Op de vraag ‘Wanneer ben jij tevreden als je het parcours uitkomt?’ reageert de winnaar van Olympisch goud in 2000 verder: “Soms heb ik proeven gewonnen waarbij ik dacht: ‘Oké, gewonnen, maar het was niet zoals het moest.’ Het is niet zo dat ik dan niet tevreden ben, maar ik ben dan alleen tevreden over het resultaat. Niet over de manier waarop het tot stand gekomen is. Als het niet helemaal super voelt en je toch wint, zie ik dat een beetje als een toevalsituatie. Dat moet niet. Ik houd ervan om ‘full in control’ te zijn.”
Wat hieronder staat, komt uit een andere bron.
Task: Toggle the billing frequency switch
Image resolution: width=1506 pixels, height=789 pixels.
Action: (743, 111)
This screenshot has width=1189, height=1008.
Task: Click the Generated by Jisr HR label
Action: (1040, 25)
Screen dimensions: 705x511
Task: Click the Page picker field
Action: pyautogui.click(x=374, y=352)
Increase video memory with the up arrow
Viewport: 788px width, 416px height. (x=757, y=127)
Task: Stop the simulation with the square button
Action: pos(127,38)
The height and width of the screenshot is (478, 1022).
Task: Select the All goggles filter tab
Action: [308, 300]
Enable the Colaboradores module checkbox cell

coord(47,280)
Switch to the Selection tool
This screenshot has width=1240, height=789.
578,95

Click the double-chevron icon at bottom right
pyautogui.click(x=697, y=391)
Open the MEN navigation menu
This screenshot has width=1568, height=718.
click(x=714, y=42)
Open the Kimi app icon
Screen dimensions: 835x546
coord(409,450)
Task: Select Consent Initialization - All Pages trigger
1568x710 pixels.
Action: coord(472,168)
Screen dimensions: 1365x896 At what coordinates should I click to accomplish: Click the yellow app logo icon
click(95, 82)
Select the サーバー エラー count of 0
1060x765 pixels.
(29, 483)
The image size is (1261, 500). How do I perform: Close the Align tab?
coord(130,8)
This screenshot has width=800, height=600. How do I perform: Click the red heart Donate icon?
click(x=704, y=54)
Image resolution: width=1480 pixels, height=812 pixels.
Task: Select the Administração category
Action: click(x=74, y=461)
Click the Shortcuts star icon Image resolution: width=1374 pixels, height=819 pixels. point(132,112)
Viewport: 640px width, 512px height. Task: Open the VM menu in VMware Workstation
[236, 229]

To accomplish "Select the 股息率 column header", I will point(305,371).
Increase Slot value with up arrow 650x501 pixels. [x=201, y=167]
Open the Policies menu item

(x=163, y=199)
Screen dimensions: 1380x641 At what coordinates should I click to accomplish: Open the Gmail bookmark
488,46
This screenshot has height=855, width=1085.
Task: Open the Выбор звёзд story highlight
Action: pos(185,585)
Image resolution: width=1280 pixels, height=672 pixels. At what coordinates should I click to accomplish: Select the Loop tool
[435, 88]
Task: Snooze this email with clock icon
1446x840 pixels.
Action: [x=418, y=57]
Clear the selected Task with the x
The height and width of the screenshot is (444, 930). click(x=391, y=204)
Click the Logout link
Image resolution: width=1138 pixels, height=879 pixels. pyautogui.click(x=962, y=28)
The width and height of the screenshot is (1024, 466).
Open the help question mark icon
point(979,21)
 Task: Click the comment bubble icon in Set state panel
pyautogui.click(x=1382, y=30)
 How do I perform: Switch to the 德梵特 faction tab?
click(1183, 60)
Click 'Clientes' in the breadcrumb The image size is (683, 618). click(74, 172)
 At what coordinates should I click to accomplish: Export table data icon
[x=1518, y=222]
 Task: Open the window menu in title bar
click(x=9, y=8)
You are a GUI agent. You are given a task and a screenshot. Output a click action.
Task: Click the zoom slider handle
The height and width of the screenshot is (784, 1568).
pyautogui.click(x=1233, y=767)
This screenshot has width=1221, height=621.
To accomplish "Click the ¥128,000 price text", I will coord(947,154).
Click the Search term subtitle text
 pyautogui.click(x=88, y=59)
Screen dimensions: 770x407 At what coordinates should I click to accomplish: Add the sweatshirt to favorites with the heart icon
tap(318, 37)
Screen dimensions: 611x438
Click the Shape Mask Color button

Horsemanship niet uit oog verliezen
Op de vraag ‘Wat zou u de jongere springruiters van nu willen meegeven?’ vertelt Dubbeldam dat de wereld door de loop der jaren heen erg veranderd is. “Vroeger moesten we het meer zelf opzoeken. Zelf je paarden verzorgen en opzadelen. Zelfs zadelmak maken. Dat doen er heel veel niet meer, maar ik denk wel dat het belangrijk is om dat stukje horsemanship te leren. Ik denk dat het voor iedere jonge ruiter heel goed zou zijn om dat stukje niet uit het oog te verliezen.”
Eerst contact maken
De ruiter voegt toe dat horsemanship een doorslaggevende factor kan zijn. “Dan red je het niet alleen met veel handigheid en gevoel in het parcours. Het hele plaatje moet compleet zijn.” Dubbeldam geeft zelf aan ook zo te begonnen zijn. “Ik wil thuis altijd nog zelf het hoofdstel op doen en het paard zelf meenemen naar de rijbaan. Een paard dat kant-en-klaar voor me klaar staat, dat geeft me geen goed gevoel. Ik wil eerst contact met m’n paard maken, voordat ik opstap.”